The largest full pipe organ produced by the company was the Second Baptist Church Houston, Texas organ with five manuals and 193 pipe ranks. It was dedicated on August 23, 1987 and featured concerts on August 23 and 24th by organist Frederick Swann. In addition, it was the featured organ of the 1988 Houston National Convention of the American Guild of Organists where it was played by organist Diane Bish. This organ is no longer used, due to the church's decision to utilize contemporary music instead.
In August 1991, another large all-pipe Rodgers organ installed at Glenkirk Presbyterian Church, Glendora, California was the cover feature of The American Organist, official journal of the American Guild of Organists.
Originally controlled by officers of Tektronix and the founding engineers, in September 1977, Rodgers became part of CBS Musical Instruments along with Steinway & Sons pianos, Fender guitars, Rhodes electric pianos, Gemeinhardt flutes, and a number of other instrument brand names. In 1985 CBS, divested itself of Rodgers, along with Steinway and Gemeinhardt, all of which were purchased by Steinway Musical Properties. Beginning May 1, 1988, Roland Corporation became the parent company of Rodgers, and Rodgers its a subsidiary. This lasted until 2015. In addition to its own Rodgers organs, Rodgers produced Atelier home organs and Roland Classic C-330 and C-380 organs designed for home studios. As of January 4, 2016, Vandeweerd (Owner of Johannus) has been the parent company of Rodgers.
Organist Virgil Fox helped bring Rodgers organs into the limelight in the late 1960s and early 1970s when he used a Rodgers Touring Organ, built in 1966 and known as "Black Beauty," for his "Heavy Organ" concerts, including a 1970 all Bach performance that included a light show at the Fillmore East Auditorium in New York City.
On October 1, 1974, Rodgers' five manual Carnegie Hall organ, designed by Virgil Fox, debuted in a sold-out Fox concert. The organ and Fox were praised by Time, United Press International, Ron Eyer in the New York Daily News, New York Post and by noted critic Harold Schonberg in The New York Times. Carnegie Hall's International Organ Series for the Inaugural 1974-1975 Season included Fox, Pierre Cochereau, Claire Coci, Fernando Germani, Herman Berlinski, George Thalben-Ball and Richard Morris. This was the world's first five manual and most powerful[clarification needed]electronic organ at the time and was listed as such for a number of years in the Guinness Book of World Records.
A sister five manual instrument to the Carnegie Hall Organ, named by Fox the "Royal V", served as Fox's touring organ for the 1975-76 concert season, but proved unwieldy to tour with. The Royal V was used at Fox's funeral in the Crystal Cathedral after he died on October 25, 1980.
A second black Rodgers touring organ was active in the 1970s.
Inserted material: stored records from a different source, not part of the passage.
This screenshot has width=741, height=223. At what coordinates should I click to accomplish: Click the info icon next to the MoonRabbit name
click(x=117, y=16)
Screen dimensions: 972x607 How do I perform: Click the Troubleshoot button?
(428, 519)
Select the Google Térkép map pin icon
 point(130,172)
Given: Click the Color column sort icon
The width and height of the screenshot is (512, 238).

The "American Beauty" was based on Rodgers's then premium three manual model, the "American Classic". Concert organists who played on this instrument or "Black Beauty" (which continued touring under Roberta Bailey Artists International well into the 80s) included Ted Alan Worth, Joyce Jones, Pierre Cochereau, Herman Berlinski, Richard Morris, Keith Chapman, Douglas Marshall, John Grady, Frederick Geoghan, and Diane Bish.
The Royal V was, in 1983, refinished from black to white and permanently installed in the Meishusama Hall of the Shinji Shumeikai in Minsono, Japan. In mid-2004, this same organ was updated to newer Rodgers technology. Dan Miller and McNeill Robinson, consultants on the project, revised and updated the organ's tonal specification during the update to Trillium level Parallel Digital Imaging technology.
The current Rodgers touring organ is Hector Olivera's "The King", a black four manual organ featuring a custom French specification that Olivera plays in various concert venues nationally.
Previously, John Ratzenberger's Made in America Travel Channel show featured at segment on Rodgers filmed at Rodgers' Hillsboro, Oregon plant. That episode still appears from time to time on the Travel Channel.
Rodgers factory is also featured in Karen Axelrod and Bruce Brumberg's popular "Watch it Made in the U.S.A." books profiling interesting factory tours of American manufacturing facilities.
The availability of Rodgers Instruments is ensured by the distribution and the sales of an international dealer network. The factory to produce these organs in the United States was sold by previous owners of Rodgers ie Roland . Currently consoles are constructed in Holland and organs are assembled in the United States to avoid excessive duties and tariffs. These include Rodgers Organs in Canada, ChurchOrganWorld in the UK and Rodgers Organs in Germany.